High-throughput saturation mutagenesis generates a high-affinity antibody against SARS-CoV-2 variants using protein surface display assay on a human cell

Author summaryThe COVID-19 pandemic caused by SARS-CoV-2 has become a global health problem of wide concern due to the continuous emergence of mutants, so that human social and economic activities have suffered a serious blow. The development of potent neutralizing antibodies is critically important in the coming time. At present, the main way to obtain effective neutralizing antibodies against SARS-CoV-2 and its variants is to isolate the serum of convalescent patients or immunized humanized mice. However, this method has high requirements on samples, and the whole process is time-consuming and labor-intensive. We here report a single-cell screening assay that allows the rapid and high-throughput optimizing of a human antibody displayed on a mammalian cell surface.
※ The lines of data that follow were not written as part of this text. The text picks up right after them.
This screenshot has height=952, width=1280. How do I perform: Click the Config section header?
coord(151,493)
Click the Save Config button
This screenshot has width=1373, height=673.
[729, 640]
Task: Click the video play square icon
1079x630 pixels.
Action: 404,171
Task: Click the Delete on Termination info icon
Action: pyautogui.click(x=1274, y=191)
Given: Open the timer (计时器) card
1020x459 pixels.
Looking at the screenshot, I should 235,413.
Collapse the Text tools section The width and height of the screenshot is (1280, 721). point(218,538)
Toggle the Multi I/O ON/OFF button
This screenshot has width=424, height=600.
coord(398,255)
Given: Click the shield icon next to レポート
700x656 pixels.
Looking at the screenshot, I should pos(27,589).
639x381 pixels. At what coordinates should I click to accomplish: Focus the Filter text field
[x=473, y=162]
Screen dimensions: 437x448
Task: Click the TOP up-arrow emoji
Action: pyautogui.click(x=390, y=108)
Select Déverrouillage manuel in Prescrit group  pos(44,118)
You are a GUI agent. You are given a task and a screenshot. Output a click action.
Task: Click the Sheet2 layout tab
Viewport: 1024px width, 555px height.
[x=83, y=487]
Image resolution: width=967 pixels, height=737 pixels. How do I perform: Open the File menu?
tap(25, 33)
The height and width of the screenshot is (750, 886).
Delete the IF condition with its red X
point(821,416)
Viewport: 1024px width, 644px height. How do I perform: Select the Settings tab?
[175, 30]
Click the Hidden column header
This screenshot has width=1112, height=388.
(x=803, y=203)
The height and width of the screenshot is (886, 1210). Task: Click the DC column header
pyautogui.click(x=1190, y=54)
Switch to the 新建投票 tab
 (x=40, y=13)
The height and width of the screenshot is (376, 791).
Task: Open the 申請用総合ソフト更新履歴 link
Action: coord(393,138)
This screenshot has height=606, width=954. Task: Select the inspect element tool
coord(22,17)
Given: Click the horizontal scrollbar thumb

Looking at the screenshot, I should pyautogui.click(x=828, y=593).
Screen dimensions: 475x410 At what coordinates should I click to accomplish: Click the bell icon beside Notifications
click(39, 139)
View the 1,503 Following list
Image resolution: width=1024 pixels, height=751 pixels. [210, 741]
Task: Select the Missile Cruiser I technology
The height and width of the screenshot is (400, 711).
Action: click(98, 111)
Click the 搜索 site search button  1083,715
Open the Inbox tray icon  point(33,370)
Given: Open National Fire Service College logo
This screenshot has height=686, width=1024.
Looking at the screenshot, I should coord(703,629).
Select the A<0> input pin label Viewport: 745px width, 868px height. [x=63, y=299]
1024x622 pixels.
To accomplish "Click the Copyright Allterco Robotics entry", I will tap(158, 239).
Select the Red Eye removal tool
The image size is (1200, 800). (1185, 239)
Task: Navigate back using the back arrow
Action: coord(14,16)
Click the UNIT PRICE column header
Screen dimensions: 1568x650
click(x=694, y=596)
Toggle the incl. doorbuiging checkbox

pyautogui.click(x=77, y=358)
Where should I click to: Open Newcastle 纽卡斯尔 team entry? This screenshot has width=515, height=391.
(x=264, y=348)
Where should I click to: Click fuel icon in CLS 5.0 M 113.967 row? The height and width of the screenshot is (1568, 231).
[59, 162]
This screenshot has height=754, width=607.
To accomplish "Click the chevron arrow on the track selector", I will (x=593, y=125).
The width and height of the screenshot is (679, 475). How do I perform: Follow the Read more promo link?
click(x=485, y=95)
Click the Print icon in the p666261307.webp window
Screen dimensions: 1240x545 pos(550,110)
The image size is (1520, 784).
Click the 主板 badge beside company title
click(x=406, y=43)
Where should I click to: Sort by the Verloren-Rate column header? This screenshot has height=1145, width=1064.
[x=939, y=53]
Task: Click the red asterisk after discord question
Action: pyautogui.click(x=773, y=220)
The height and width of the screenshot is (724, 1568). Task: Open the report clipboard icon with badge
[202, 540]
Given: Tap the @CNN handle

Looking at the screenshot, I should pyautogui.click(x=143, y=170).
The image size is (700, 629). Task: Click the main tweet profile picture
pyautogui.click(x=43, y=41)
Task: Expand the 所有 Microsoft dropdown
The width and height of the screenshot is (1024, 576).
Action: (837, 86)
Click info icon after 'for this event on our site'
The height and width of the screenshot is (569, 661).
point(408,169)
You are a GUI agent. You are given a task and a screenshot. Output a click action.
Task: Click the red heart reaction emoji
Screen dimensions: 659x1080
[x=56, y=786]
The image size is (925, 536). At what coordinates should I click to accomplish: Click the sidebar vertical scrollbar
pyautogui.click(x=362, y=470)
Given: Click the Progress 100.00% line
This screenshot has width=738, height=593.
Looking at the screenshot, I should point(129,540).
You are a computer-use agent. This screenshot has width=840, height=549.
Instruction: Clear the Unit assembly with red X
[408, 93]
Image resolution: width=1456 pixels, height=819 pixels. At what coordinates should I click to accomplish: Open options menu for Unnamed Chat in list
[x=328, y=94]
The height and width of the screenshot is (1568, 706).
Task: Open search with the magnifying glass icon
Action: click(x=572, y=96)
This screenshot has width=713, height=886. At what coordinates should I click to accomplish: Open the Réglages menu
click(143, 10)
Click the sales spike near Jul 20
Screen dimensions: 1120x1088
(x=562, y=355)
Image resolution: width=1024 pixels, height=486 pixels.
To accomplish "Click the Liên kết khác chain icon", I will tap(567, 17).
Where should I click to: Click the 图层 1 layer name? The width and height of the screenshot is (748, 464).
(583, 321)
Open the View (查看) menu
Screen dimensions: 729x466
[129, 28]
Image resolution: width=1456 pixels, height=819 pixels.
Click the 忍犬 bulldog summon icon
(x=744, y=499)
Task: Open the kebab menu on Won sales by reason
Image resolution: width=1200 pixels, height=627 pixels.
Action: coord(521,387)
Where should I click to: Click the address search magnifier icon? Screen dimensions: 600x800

The process can improve the affinity of antibodies with EC50 below 5 ng/mL within 2 weeks. Our approach with short turnaround and significant enhancement in antibody affinity presents an effective strategy for fighting against the ever-evolving COVID variants. As new mutations continue to emerge, the ability of severe acute respiratory syndrome coronavirus 2 (SARS-CoV-2) virus to evade the human immune system and neutralizing antibodies remains a huge challenge for vaccine development and antibody research. The majority of neutralizing antibodies have reduced or lost activity against SARS-CoV-2 variants. In this study, we reported a novel protein surface display system on a mammalian cell for obtaining a higher-affinity antibody in high-throughput manner. Using a saturation mutagenesis strategy through integrating microarray-based oligonucleotide synthesis and single-cell screening assay, we generated a group of new antibodies against diverse prevalent SARS-CoV-2 variants through high-throughput screening the human antibody REGN10987 within 2 weeks. The affinity of those optimized antibodies to seven prevalent mutants was greatly improved, and the EC50 values were no higher than 5 ng/mL. These results demonstrate the robustness of our screening system in the rapid generation of an antibody with higher affinity against a new SARS-CoV-2 variant, and provides a potential application to other protein molecular interactions.

Automated summary

We report a single-cell screening assay that allows rapid and high-throughput optimization of a human antibody displayed on a mammalian cell surface. Our approach can improve antibody affinity with an EC50 below 5 ng/mL within 2 weeks. This provides an effective strategy for fighting against evolving COVID variants.